Figure 6: Cross-section of the dorsal gibbosity adjacent to the fetal spinal adjacent to the fetal spinal canal, parallel to figure 4, to illustrate the "fetus in fetu" vertebral body (arrow) and irregular lateral extensions of the lateral spinous processes. [Hematoxylin and Eosin stain, meg x 25].
Discussion
Willis5 differentiated between teratomas and fetus in fetu by arbitrarily stating that the latter diagnosis required the presence of an axial skeletal system -indicating that the mass had passed through the primitive strreak stage of development. However, in some reported cases of fetus in fetus the vertebral column has been underdeveloped and difficult to identify. The presence of an amnion or umbilical cord, tissue indigenous to an embryo/fetus, is also considered acceptable diagnostic criteria for fetus-in-fetu8. Serologic assessment of one fetus-in-fetu indicated that it was a monozygous twin9.
In one case, the diagnosis of a fetus-in-fetu was made preoperatively by means of a plain abdominal radiograph10. Nocera and co-workers11 suggested that a CT scan demonstrating a tubular configuration of almost pure fat around a central body density (a leg or an arm) should suggest a diagnosis of fetus-in-fetu rather than a teratoma. To our knowledge there have only been two cases in the English literature in which a fetus in fetu was visualized with antenatal sonography12,13. In one case, a 6 cm spheroidal intra-abdominal mass was visualized in the left upper abdomen of a third trimester fetus. Since the mass contained a complex echoic pattern in which fluid, soft tissue and calcification were identified, the presumptive diagnosis was a teratoma. After delivery, a plain film of the neonatal abdomen revealed a vertebral column and a rib cage within the epigastric mass. CT examination confirmed the radiographic findings of a vertebral column. The preoperative diagnosis was therefore changed to fetus in fetu. At laparotomy, a 6 cm encapsulated mass was removed that contained an irregular fetiform mass that resembled a vertebral column, thoracic cage, clavicles, humeri, ulna and cranial vault.
Our case adds further credence to the fact that the diagnosis of a fetus in fetu may be difficult to differentiate from that of a highly organized teratoma. It is generally acknowledged that teratomas may be exceedingly complex. An intracranial teratoma has been reported with teeth, eyes, mouth, intestines and extremities14, while an ovarian teratoma has demonstrated the sequential eruption of teeth from a mandible15. Heifetz and co-workers12 have pointed out that cases of fetus in fetu behave differently from retained fetuses in abdominal pregnancies (i.e., the saponification and skeletonization of a longstanding abdominal pregnancy has not been described in cases of fetus in fetu). Finally, there have been case reports of a fetus-in-fetu and a teratoma in the same patient3,7. Both highly organized teratomas and fetus in fetu may present with different degrees of spinal dysgenesis or residual posterior enteric remnants16,17 secondary to early focal disturbance of endodermal-ectodermal differentiation18.,19.

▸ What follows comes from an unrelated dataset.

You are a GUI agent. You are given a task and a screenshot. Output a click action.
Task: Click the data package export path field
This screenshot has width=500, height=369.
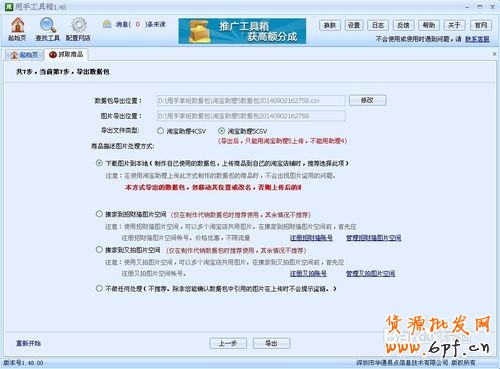(x=251, y=100)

In conclusion, fetus-in-fetu may not be a distinct entity, but actually a mature, highly organized embryonal dysgenesis, or even a teratoma that has developed into architecturally well defined and vascularized organs. It usually occurs retroperitoneally, but occasionally may occur at other sites. The antenatal sonographic detection of a fetal mass that resembles a skeleton or other fetal parts mandates a neonatal evaluation with ultrasound and CT imaging. Surgical extirpation is the treatment of choice for either a mature teratoma or the possible rare case of fetus-in-fetu.